You might remember things differently, but the first-generation iPad was not perfect. There were no cameras, no multitasking features, and almost no apps for businesses or gamers. Users have reported that the first iPad will overheat and strange bugs and issues will make applications and menus inaccessible.
Essentially, the first iPad looked like a giant luxury iPod touch, and most people used it exclusively for streaming web and streaming. But the first users saw a lot of potential in the iPad, and now the tablets are more than one billion tablet users in the world.
Another product to consider is the Apple Watch. The first Apple Watch was essentially a watch vibrating when you received a call or a text message. But early users loved the product and saw a lot of potential for future use. Now, Apple is marketing its Apple Watch Series 4 as a portable physical form of health and fitness that everyone can benefit from. He can even perform an ECG.
Sometimes the products do not reach beyond the first users
Early users are perfect for popularizing new products and encouraging manufacturers to move forward, but they are also useful for keeping half-cooked and premature products off the shelves.
Remember Google Glass? The first users saw a lot of potential in smart glasses, but one thing became clear very quickly. Google Glass is still too strange, expensive and underdeveloped to become a majority product.
You can now claim that Google Glass has become the laughing stock of smart technologies before it can break through an early adoption phase. But it is currently used to niche applications in warehouses and factoriesproving that a product sometimes needs to be used before we can take control of our lives.
Bend back for foldable phones
When you look Samsung's new "revolutionary" folding phoneIt's good to be skeptical. You do not have to buy one right away, and most people can not. The $ 1980 price is not aimed at average consumers. It is intended for innovators and early users.
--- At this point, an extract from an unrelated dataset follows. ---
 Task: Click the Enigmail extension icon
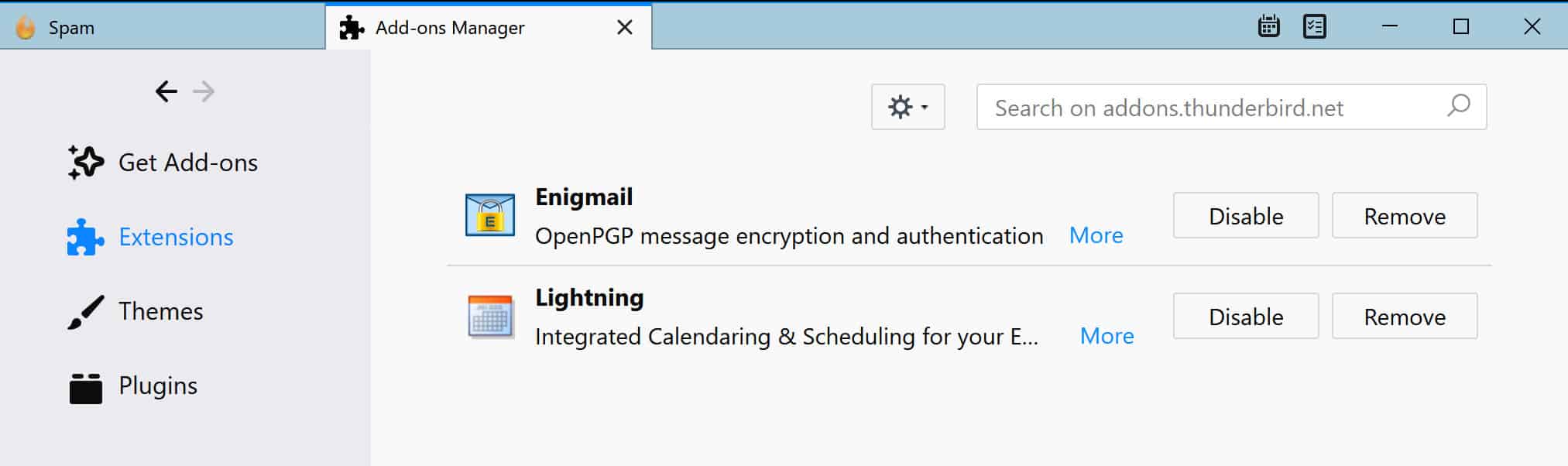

These first users are interested in innovation (or status symbols) and will test the foldable phone market. They will show manufacturers the potential of these new devices and help advance a new market. Oh, and they will handle all the pain of first time adopters. If these foldable phones break down quickly or get damaged completely, you will not have to worry about them anymore.
The same thing that happened to iPads and Apple watches will (hopefully) happen to foldable phones. They will start out as clumsy, expensive and half useless, but they will gradually become useful and end up in the hands of the average consumer.